Ferde Grofe: “One of the finest bands in the nation.”
Dr. Edwin Franko Goldman: “The University of Michigan Band, according to my judgment, has no superior among University Bands, and is truly outstanding in its achievements.”
Robert Russell Bennett (whom I’d never heard of but who has an impressive list of credits as an orchestrator): “It is the finest band I ever heard.”
Henry Cowell: “The University of Michigan Band is one of the best I have ever heard.”
Henry Cowell!
* * *
Old business. In comments to a post from a couple weeks ago, A. C. Douglas suggested that Coca Cola codified Santa’s red-suited, fat, merry look. I mentioned my query to my sister, who said the same thing: Coke did it. This collection of Victorian Santas shows otherwise. Coke’s ad campaign of the 1930s may have solidified the image, and influenced subsequent illustrators, but the idea that they gave Santa his look seems like an urban legend that, coincidentally, works as pretty shrewd marketing for the Coca Cola company.
By the way, I should underline, The Battle for Christmas by Stephen Nissenbaum gives a fascinating & readable account of alternative Christmas histories. There are things to quibble with, but on the central point Nissenbaum is right: The family-centered Christmas wasn’t the only Christmas available 200-years ago; Puritan Americans tried to ban it from our shores early in our colonial history; urban celebrations circa 1800 probably looked more like Mardi Gras does today, except rowdier.
Also, I highly recommend this Dover edition of “The Night Before Christmas” for the complete, feral, Puck-ish Boyd illustrations to the poem, nothing like the more familiar Nast illustration pictured on the book’s cover!
* * *
Probably light blogging for a while, as I’ve volunteered for a couple larger writing projects and I want to finish 2 albums I’ve been working on; plus I need to sleep more than I have been.
* * *
But before I go, a few new links -- old links I’ve long liked but have simply neglected to link to. They all live in the Northwest -- Seattle, Portland, Seattle, and Yakima -- though I’ve only met one of them.

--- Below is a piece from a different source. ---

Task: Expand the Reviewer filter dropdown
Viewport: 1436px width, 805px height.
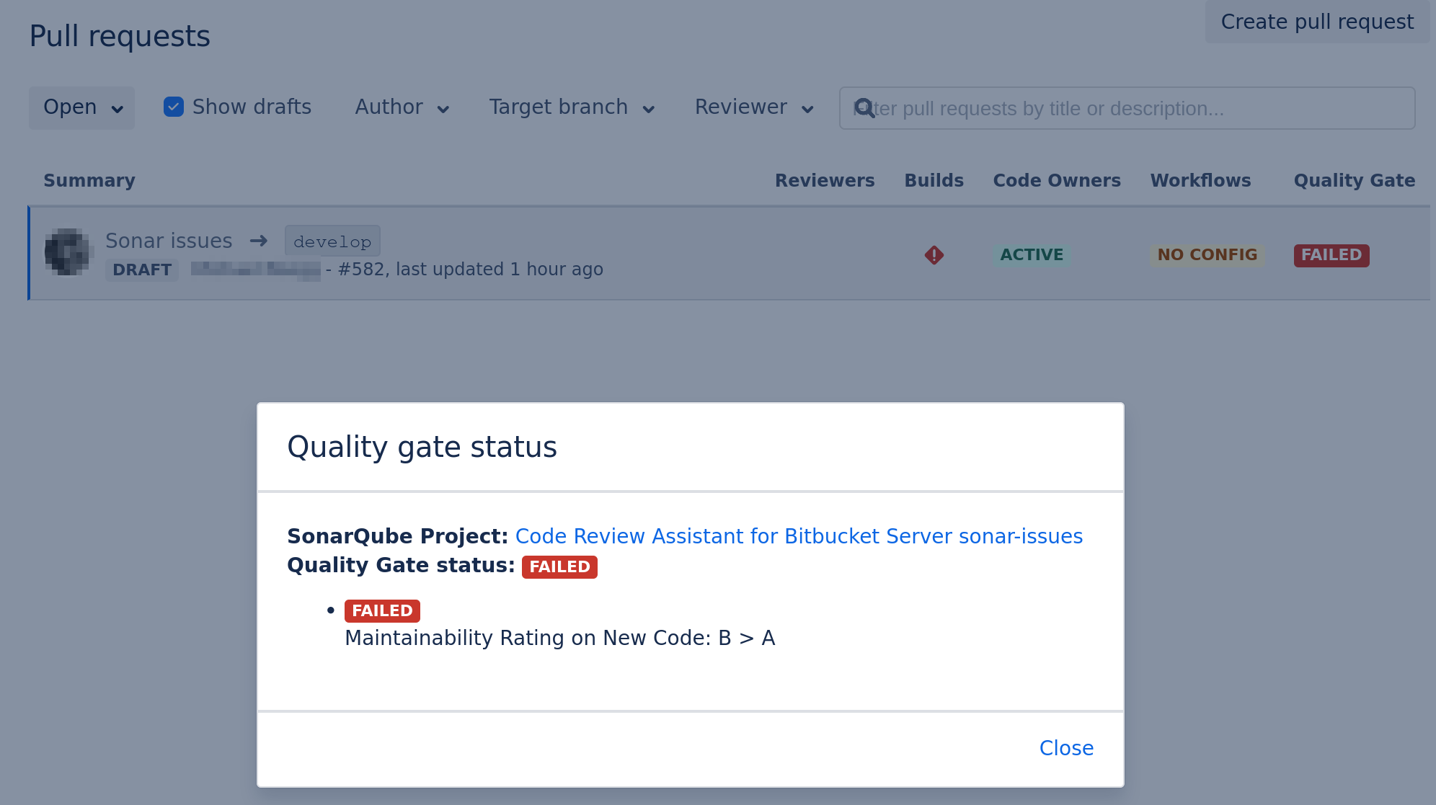Action: [754, 107]
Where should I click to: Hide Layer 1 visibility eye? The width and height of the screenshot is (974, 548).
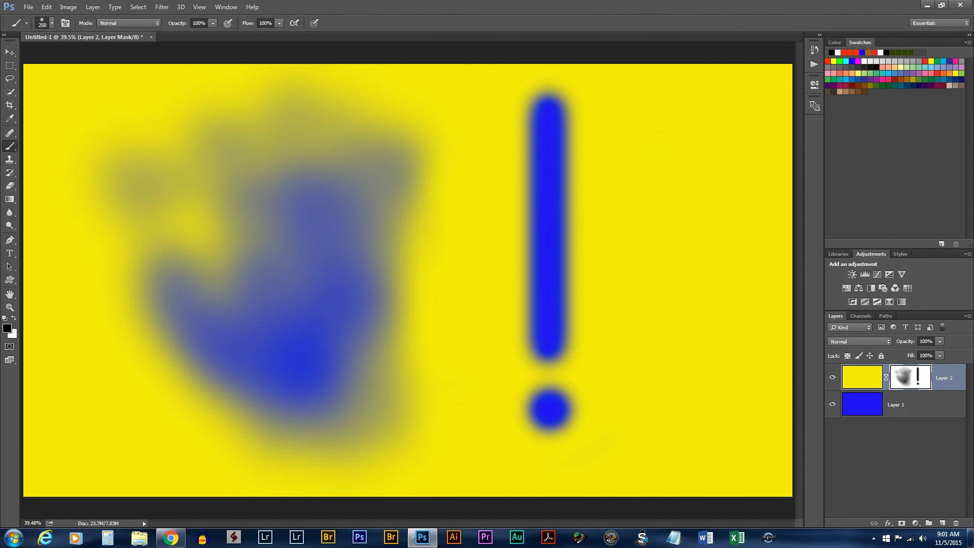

Pop music critic Michaelangelo Matos assimilates a ton of music and puts it together pop-critically in interesting ways.
Pop music critic Douglas Wolk sponsors the November album project, for which I will be forever in his debt. At various nationwide alt-weeklies he’s a go-to guy for stories on technology & music biz.
Ann Powers blogs eensy weensy, moving and frank anecdotes about life as an adoptive parent; when I met her & her daughter at a kid’s music concert she belied the stereotype of the uber-hip pop critic (which she is) and seemed like a very nice person.
Doug Ramsey’s Rifftides covers jazz. I dig his breadth of knowledge, enthusiasm, and graceful writing.